You will need the Rmd file for today’s lab - can download it here.
Before we begin, load the following libraries. Install any of the packages you have not yet installed on your computers.
Import the data set and inspect it. What variables do we have in our data set? What measurement scale is each variable on?
data <- import("https://raw.githubusercontent.com/uopsych/psy612/master/labs/lab-4/data_htwtage.csv")
Let’s start with inspecting the relationship between age and weight.
Visualize the relationship between age and weight. Let’s also label the data points with the name of the participant that data point came from.
ggplot(data = data, aes(x = scale(Age), y = scale(Weight))) +
geom_point() +
geom_text(aes(label = Name, hjust=0, vjust=0)) + # Label the data points using the names from the Name column of the dataset
geom_smooth(method = "lm") +
labs(x = "Standardized Age", y = "Standardized Weight", title = "Weight Regressed On Age") +
theme(plot.title = element_text(hjust = 0.5)) # Center the title
## `geom_smooth()` using formula 'y ~ x'
Regress weight on age (Y = Weight, X1 = Age). Standardize the variables in the model.
Question What is the relationship between the standardized regression coefficient in a univariate regression model to the zero-order correlation between the predictor and outcome variable?
It looks on our scatterplot like, for instance, Philip is much heavier than expected for their age, and Joyce is much lighter than expected for their age.
Question What’s another variable that could help explain these errors? In other words, what’s another variable that could explain variation in weight that is not explained by age?

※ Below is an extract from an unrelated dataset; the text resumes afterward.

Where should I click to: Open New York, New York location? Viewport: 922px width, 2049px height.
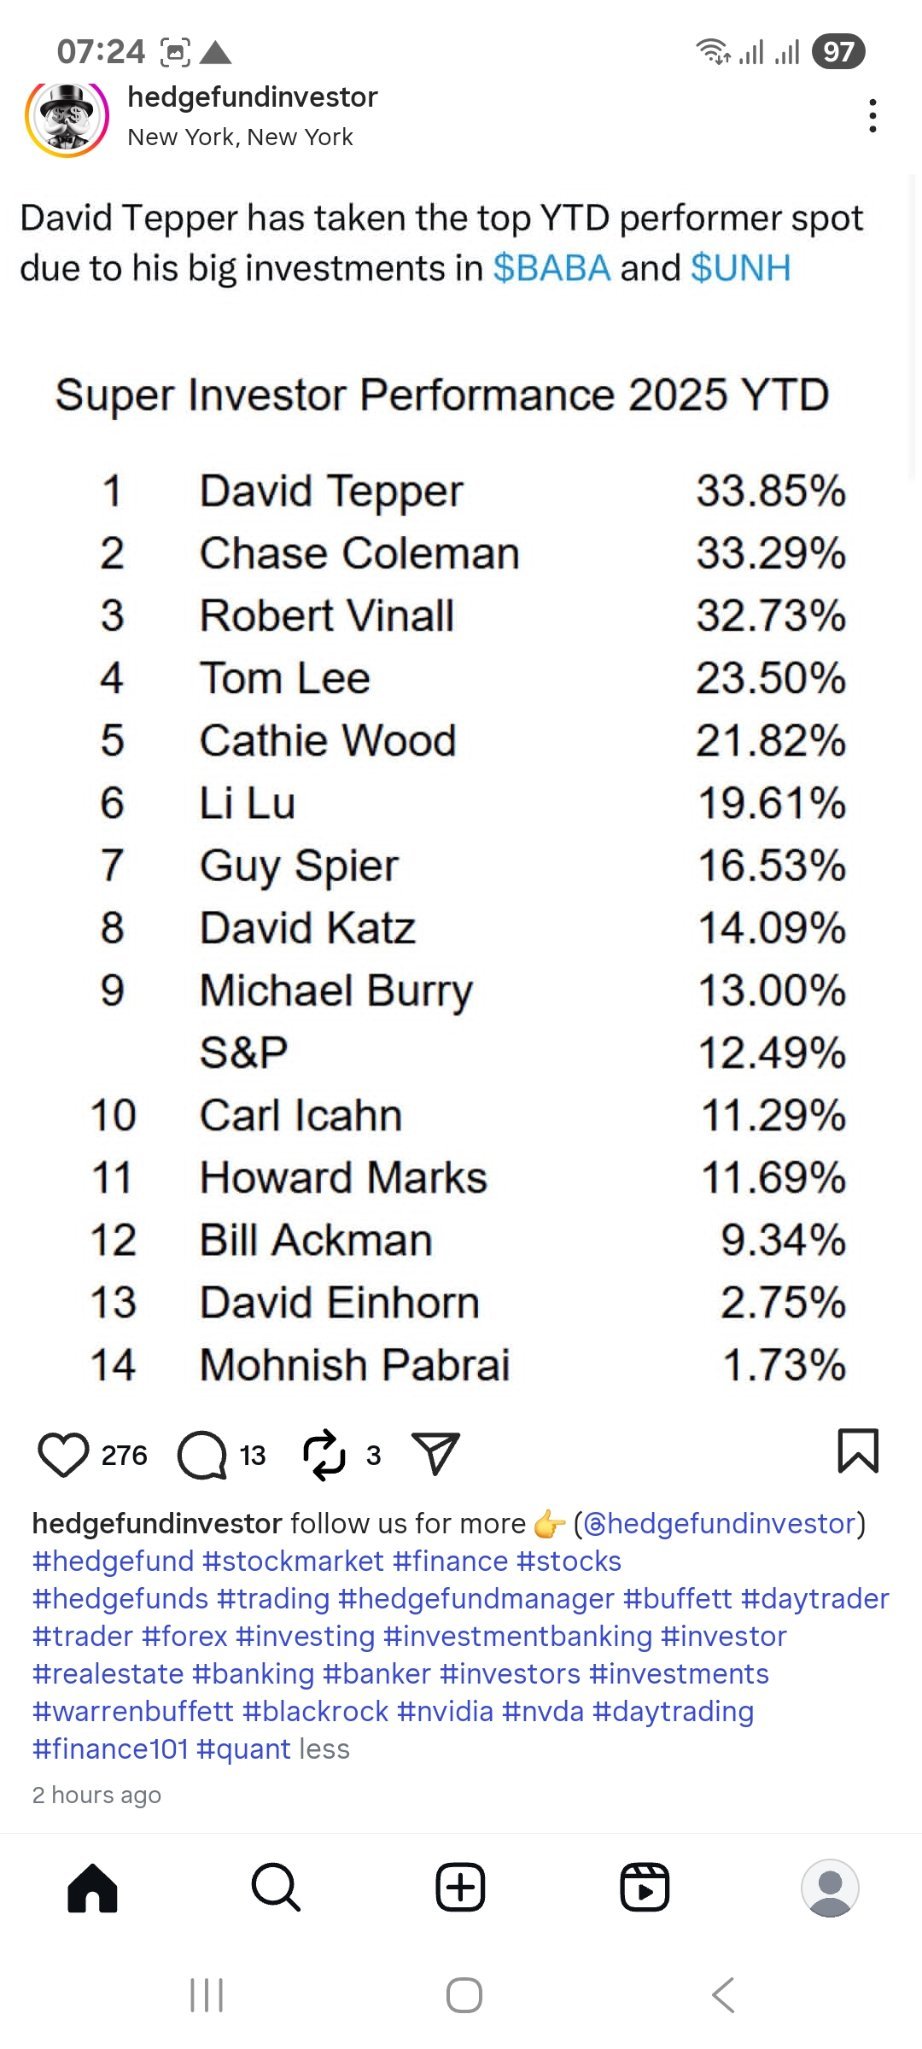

Now, let’s use both age and height to predict weight.
Visualize the relationship between weight, age, and height.
Non-interactive version of a 3D scatterplot.
s3d <- scatterplot3d(scale(data$Age), scale(data$Height), scale(data$Weight), xlab = "Age", ylab = "Height", zlab = "Weight")

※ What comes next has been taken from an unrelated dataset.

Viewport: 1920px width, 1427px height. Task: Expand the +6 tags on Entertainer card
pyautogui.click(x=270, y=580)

model2 <- lm(scale(Weight) ~ scale(Age) + scale(Height), data = data)
s3d$plane3d(model2, lty.box = "solid", col = "blue")
Interactive version of a 3D scatterplot.
scatter3d(scale(Weight) ~ scale(Age) + scale(Height), data = data, xlab = "Age", ylab = "Weight", zlab = "Height")
Regress weight on age and height (Y = Weight, X1 = Age, X2 = Height). Standardize the variables in the model.
The results provide us with the following model: \[Model 2: Weight-hat_i = 0 + .08(ZAge)_i + .81(ZHeight)_i + \epsilon_i\]
Question How does the regression coefficient corresponding to Age differ in model2 compared to in model1?
Question How does the regression coefficient corresponding to Age in model2 compare to the zero-order correlation between Age and Weight?
The regression coefficients corresponding to the predictors in a multiple regression model are called partial regression coefficients. Let’s break down what this term means.
A new concept that gets introduced when we have multiple predictors in the regression model is redundancy, which occurs when the predictors in a multiple regression model are correlated (which they often are) and there is overlap in the variability each can account for in the outcome variable. In other words, some of the variability X1 can account for in Y is redundant with the variaibility X2 can account for in Y.
The partial regression coefficients that we obtain in the “Estimate” column from the summary output of our multiple regression model account for this issue of redundancy. A partial regression coefficient is the relationship between a predictor variable (X1) and outcome variable (Y) when the relationship between X1 and the other predictor variable(s) in the model has been removed.
Let’s walk through the logic of a partial regression coefficient by re-creating the partial regression coefficient corresponding to Age (b1 = 0.0838) from our multiple regression model above.
Regress Age on Height. Standardize the variables.
Store the part of Age unrelated to Height in a new variable called age_residuals.
Regress Weight on the part of Age unrelated to Height (age_residuals). Don’t forget to standardize Weight to stay consistent with how we ran the multiple regression model earlier.
Examine the final results using the summary() function.
Question How does the regression coefficient corresponding to the part of Age unrelated to Height in the univariate model predicting Weight compare to the regression coefficient corresponding to Age in the multiple regression model?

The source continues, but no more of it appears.